+++ Records to process
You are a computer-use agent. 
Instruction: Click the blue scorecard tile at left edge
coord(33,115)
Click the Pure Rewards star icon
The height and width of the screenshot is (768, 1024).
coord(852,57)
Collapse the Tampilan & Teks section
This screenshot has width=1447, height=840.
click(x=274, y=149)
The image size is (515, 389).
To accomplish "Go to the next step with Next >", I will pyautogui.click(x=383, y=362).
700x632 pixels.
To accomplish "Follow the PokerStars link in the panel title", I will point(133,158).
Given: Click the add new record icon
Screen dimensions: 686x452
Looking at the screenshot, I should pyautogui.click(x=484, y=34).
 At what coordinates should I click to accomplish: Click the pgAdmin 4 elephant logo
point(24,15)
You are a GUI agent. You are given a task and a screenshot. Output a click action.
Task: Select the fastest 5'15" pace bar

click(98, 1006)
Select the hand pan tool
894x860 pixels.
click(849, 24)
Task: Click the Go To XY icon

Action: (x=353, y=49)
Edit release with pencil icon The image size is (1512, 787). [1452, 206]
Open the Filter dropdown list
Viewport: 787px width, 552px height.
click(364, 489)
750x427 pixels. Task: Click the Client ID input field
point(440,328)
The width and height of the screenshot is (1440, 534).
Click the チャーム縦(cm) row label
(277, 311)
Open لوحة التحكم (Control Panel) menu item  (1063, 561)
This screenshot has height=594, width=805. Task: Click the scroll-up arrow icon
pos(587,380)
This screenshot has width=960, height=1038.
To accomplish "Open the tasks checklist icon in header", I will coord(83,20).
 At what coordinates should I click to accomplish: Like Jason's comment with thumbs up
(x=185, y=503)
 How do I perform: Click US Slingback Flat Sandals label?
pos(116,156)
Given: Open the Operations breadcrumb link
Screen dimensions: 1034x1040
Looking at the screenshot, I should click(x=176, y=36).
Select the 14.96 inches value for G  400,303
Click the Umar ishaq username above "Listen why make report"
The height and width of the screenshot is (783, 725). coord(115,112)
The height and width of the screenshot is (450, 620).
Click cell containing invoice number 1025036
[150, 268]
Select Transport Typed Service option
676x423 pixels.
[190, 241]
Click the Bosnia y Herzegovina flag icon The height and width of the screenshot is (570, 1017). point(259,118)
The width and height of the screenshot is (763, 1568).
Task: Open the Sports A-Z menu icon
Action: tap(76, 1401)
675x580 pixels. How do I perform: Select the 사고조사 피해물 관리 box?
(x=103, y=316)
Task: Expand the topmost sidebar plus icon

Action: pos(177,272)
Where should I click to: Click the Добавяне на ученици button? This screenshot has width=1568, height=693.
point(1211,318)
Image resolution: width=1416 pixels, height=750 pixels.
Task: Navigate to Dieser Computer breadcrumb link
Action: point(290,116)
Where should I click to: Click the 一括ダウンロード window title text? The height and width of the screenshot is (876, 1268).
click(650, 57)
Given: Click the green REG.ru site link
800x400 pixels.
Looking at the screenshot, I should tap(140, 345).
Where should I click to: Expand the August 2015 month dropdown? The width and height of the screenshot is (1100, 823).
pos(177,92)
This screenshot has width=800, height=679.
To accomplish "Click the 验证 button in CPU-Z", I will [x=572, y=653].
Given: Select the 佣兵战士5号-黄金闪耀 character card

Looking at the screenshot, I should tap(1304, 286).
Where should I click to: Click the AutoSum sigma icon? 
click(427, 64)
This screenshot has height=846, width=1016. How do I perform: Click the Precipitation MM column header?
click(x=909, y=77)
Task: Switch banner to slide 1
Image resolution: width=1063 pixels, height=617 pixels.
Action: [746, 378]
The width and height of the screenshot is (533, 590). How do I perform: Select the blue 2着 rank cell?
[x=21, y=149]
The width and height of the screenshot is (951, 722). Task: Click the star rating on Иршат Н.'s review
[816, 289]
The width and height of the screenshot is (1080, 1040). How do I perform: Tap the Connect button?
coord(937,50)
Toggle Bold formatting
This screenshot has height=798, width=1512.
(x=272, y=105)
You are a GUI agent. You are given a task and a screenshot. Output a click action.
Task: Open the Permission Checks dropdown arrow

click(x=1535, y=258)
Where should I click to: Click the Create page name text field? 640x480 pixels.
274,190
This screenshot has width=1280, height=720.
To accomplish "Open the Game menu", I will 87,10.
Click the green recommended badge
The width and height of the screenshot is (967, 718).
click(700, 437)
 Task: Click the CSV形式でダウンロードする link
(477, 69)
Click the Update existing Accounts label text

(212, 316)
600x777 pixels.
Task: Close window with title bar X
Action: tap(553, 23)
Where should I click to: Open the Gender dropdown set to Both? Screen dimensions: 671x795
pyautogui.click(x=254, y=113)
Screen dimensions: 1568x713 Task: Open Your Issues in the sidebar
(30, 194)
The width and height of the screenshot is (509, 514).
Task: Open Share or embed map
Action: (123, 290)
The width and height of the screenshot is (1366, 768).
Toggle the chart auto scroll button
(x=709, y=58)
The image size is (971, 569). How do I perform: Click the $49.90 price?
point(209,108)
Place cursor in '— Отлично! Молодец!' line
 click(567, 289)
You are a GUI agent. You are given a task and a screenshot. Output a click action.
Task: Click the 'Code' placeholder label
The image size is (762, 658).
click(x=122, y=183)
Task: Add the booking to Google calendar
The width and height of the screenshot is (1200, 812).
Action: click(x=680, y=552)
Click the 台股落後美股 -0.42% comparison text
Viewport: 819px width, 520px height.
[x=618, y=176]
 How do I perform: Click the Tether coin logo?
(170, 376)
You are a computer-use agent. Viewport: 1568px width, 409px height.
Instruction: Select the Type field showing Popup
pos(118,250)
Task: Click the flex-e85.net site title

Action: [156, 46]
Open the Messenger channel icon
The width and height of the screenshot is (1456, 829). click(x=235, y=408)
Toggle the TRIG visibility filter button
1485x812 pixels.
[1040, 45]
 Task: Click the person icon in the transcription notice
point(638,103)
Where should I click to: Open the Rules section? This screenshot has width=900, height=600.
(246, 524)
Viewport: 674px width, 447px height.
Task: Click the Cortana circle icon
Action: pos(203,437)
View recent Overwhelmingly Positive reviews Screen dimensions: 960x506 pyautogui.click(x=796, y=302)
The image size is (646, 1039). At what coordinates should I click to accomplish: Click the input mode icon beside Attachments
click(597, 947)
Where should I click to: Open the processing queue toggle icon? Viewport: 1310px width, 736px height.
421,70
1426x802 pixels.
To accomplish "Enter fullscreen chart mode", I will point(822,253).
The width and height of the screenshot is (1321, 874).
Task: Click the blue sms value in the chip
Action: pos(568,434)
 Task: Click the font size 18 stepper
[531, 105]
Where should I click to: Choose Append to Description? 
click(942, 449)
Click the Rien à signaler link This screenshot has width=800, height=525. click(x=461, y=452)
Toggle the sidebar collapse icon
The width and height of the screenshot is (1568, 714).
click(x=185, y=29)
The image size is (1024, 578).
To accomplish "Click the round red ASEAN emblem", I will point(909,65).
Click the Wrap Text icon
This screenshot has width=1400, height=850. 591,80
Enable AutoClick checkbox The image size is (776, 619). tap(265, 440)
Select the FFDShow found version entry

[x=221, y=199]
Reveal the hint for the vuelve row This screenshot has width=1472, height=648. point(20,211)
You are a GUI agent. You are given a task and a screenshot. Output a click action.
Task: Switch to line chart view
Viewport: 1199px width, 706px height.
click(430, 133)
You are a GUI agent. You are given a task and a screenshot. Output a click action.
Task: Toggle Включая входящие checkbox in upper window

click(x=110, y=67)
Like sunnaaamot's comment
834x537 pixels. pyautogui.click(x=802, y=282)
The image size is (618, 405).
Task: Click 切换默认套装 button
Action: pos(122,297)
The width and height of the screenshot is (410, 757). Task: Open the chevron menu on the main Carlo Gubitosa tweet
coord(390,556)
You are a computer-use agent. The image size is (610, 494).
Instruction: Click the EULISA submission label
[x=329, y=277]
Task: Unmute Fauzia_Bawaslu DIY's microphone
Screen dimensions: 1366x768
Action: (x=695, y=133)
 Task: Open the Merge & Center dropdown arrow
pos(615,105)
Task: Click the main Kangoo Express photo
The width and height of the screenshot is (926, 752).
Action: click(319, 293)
++++++
Problem details:
What lines in the material include the string "Switch"? Pull each one out.

Exercise response:
Task: Switch banner to slide 1
Task: Switch to line chart view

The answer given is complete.